▶ _YOUR TASK_:
Return the whole listing exactly as it stands.
+ + + +
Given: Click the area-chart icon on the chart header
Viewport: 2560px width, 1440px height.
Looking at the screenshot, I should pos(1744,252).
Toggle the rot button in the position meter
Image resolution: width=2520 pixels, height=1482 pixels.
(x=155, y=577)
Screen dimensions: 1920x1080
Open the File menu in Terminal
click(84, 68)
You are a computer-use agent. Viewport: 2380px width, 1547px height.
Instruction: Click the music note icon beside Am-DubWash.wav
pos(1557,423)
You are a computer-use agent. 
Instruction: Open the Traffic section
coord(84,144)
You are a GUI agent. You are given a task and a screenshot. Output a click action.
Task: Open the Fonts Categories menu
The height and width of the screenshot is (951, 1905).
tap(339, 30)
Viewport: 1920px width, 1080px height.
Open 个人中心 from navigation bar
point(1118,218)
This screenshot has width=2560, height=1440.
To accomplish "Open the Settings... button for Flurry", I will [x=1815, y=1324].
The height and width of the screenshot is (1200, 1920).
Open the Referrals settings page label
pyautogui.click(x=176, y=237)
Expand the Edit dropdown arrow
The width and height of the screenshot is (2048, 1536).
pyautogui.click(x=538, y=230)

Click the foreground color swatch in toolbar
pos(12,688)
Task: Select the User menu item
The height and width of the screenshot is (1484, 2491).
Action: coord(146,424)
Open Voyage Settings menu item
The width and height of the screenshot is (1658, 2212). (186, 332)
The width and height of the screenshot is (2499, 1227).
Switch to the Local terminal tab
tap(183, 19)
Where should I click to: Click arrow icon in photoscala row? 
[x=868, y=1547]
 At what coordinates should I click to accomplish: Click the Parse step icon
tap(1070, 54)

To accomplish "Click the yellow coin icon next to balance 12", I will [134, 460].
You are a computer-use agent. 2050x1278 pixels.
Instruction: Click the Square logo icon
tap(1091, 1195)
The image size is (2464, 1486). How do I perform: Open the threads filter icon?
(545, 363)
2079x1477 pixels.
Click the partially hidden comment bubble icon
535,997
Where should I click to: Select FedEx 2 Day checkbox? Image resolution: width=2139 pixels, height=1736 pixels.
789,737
+ + + +
▶ _WRITTEN ANSWER_:
Given: Click the area-chart icon on the chart header
Viewport: 2560px width, 1440px height.
Looking at the screenshot, I should pos(1744,252).
Toggle the rot button in the position meter
Image resolution: width=2520 pixels, height=1482 pixels.
(x=155, y=577)
Screen dimensions: 1920x1080
Open the File menu in Terminal
click(84, 68)
You are a computer-use agent. Viewport: 2380px width, 1547px height.
Instruction: Click the music note icon beside Am-DubWash.wav
pos(1557,423)
You are a computer-use agent. 
Instruction: Open the Traffic section
coord(84,144)
You are a GUI agent. You are given a task and a screenshot. Output a click action.
Task: Open the Fonts Categories menu
The height and width of the screenshot is (951, 1905).
tap(339, 30)
Viewport: 1920px width, 1080px height.
Open 个人中心 from navigation bar
point(1118,218)
This screenshot has width=2560, height=1440.
To accomplish "Open the Settings... button for Flurry", I will [x=1815, y=1324].
The height and width of the screenshot is (1200, 1920).
Open the Referrals settings page label
pyautogui.click(x=176, y=237)
Expand the Edit dropdown arrow
The width and height of the screenshot is (2048, 1536).
pyautogui.click(x=538, y=230)

Click the foreground color swatch in toolbar
pos(12,688)
Task: Select the User menu item
The height and width of the screenshot is (1484, 2491).
Action: coord(146,424)
Open Voyage Settings menu item
The width and height of the screenshot is (1658, 2212). (186, 332)
The width and height of the screenshot is (2499, 1227).
Switch to the Local terminal tab
tap(183, 19)
Where should I click to: Click arrow icon in photoscala row? 
[x=868, y=1547]
 At what coordinates should I click to accomplish: Click the Parse step icon
tap(1070, 54)

To accomplish "Click the yellow coin icon next to balance 12", I will [134, 460].
You are a computer-use agent. 2050x1278 pixels.
Instruction: Click the Square logo icon
tap(1091, 1195)
The image size is (2464, 1486). How do I perform: Open the threads filter icon?
(545, 363)
2079x1477 pixels.
Click the partially hidden comment bubble icon
535,997
Where should I click to: Select FedEx 2 Day checkbox? Image resolution: width=2139 pixels, height=1736 pixels.
789,737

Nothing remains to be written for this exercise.